Progressively Knowledge Distillation via Re-parameterizing Diffusion Reverse Process

Authors: Xufeng Yao, Fanbin Lu, Yuechen Zhang, Xinyun Zhang, Wenqian Zhao, Bei Yu

AAAI 2024 | Conference PDF | Archive PDF | Plain Text | LLM Run Details

Reproducibility Variable Result LLM Response
Research Type Experimental We present extensive experiments performed on various transfer scenarios, such as CNN-to-CNN and Transformer-to CNN, that validate the effectiveness of our approach.
Researcher Affiliation Academia Xufeng Yao, Fanbin Lu, Yuechen Zhang, Xinyun Zhang, Wenqian Zhao, Bei Yu Department of Computer Science & Engineering, The Chinese University of Hong Kong {xfyao,fblu21,yczhang21,xyzhang21,wqzhao,byu}@cse.cuhk.edu.hk
Pseudocode No The main body of the paper does not contain any clearly labeled pseudocode or algorithm blocks. It mentions that more details are in the appendix, but the appendix content is not provided.
Open Source Code No The paper does not contain any explicit statements about releasing source code or provide a link to a code repository for the described methodology.
Open Datasets Yes We experiment with different settings varying architectures and datasets, including: CIFAR-100 (Krizhevsky, Hinton et al. 2009) which consists 32 32 images with 100 categories.
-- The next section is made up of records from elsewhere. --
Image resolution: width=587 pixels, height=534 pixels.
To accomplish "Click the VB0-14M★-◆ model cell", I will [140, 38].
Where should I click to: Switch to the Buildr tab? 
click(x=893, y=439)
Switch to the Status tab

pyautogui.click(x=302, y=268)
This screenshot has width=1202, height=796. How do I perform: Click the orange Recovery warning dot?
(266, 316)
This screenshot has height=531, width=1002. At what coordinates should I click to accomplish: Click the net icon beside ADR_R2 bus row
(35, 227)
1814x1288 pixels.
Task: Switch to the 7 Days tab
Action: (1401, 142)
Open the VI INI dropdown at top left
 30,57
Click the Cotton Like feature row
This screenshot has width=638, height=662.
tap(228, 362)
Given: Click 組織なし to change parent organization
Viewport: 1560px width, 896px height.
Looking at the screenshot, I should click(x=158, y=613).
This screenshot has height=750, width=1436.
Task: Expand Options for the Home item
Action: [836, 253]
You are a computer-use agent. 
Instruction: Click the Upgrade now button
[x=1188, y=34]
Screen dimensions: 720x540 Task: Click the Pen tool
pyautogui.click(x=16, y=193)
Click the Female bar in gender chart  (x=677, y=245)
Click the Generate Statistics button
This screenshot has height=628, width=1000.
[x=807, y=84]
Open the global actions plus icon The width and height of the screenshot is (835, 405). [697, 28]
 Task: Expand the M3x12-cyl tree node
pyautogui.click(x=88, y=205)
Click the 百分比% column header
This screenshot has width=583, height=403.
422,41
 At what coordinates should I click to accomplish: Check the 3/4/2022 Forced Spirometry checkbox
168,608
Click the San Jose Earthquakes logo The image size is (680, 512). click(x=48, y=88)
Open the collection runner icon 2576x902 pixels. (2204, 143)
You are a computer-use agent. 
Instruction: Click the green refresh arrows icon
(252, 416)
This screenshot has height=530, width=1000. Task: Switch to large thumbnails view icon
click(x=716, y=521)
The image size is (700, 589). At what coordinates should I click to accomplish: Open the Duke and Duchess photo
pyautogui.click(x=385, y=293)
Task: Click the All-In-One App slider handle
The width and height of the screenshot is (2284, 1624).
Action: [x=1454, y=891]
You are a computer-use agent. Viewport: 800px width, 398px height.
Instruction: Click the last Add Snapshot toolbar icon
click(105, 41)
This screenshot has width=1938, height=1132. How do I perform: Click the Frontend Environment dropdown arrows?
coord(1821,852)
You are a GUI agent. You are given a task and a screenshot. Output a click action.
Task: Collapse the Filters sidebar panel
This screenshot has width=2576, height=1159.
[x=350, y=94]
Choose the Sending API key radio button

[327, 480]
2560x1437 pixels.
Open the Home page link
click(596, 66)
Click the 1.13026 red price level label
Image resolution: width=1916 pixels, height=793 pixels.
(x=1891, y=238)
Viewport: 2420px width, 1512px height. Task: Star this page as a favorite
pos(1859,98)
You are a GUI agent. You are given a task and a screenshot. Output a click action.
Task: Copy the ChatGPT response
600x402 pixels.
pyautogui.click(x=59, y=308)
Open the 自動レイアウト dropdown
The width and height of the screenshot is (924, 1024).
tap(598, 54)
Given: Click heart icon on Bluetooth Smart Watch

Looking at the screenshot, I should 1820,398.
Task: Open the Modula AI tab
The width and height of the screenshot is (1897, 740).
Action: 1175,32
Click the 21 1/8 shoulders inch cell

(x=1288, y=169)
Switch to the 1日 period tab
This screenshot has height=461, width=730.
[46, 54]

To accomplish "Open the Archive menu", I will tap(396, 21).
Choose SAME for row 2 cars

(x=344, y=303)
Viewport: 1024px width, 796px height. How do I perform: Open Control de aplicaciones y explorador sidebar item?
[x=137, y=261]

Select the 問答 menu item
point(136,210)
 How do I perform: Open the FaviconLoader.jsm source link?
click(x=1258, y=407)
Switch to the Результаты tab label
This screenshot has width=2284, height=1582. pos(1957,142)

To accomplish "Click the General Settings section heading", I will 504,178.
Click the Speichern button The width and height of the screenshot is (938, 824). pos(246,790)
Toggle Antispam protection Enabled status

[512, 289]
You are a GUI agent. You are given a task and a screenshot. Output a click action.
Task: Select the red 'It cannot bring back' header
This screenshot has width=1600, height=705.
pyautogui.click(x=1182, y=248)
Training and validation sets are composed of 50k and 10k images. Image Net1k (Deng et al. 2009) which contains over 1280k images with 1000 categories. Image Net100 is a subset of Image Net which contains roughly 120k images.
Dataset Splits Yes CIFAR-100 (Krizhevsky, Hinton et al. 2009) which consists 32 32 images with 100 categories. Training and validation sets are composed of 50k and 10k images. Image Net100 is a subset of Image Net which contains roughly 120k images. The training and validation splitting rule is introduced in (Wang and Isola 2020).
Hardware Specification No The paper does not provide specific hardware details such as GPU/CPU models, processor types, or memory used for running its experiments.
Software Dependencies No The paper mentions 'Our implementation is mainly based on the DKD... Review... and CRD', implying software dependencies, but does not specify any software names with version numbers (e.g., Python, PyTorch, TensorFlow, etc.).
Experiment Setup No The paper states 'Our implementation is mainly based on the DKD (Zhao et al. 2022) Review (Chen et al. 2021b) and CRD (Tian, Krishnan, and Isola 2020) with the default training and testing setting,' but it does not provide specific hyperparameter values, optimizer settings, or detailed training configurations within the main text.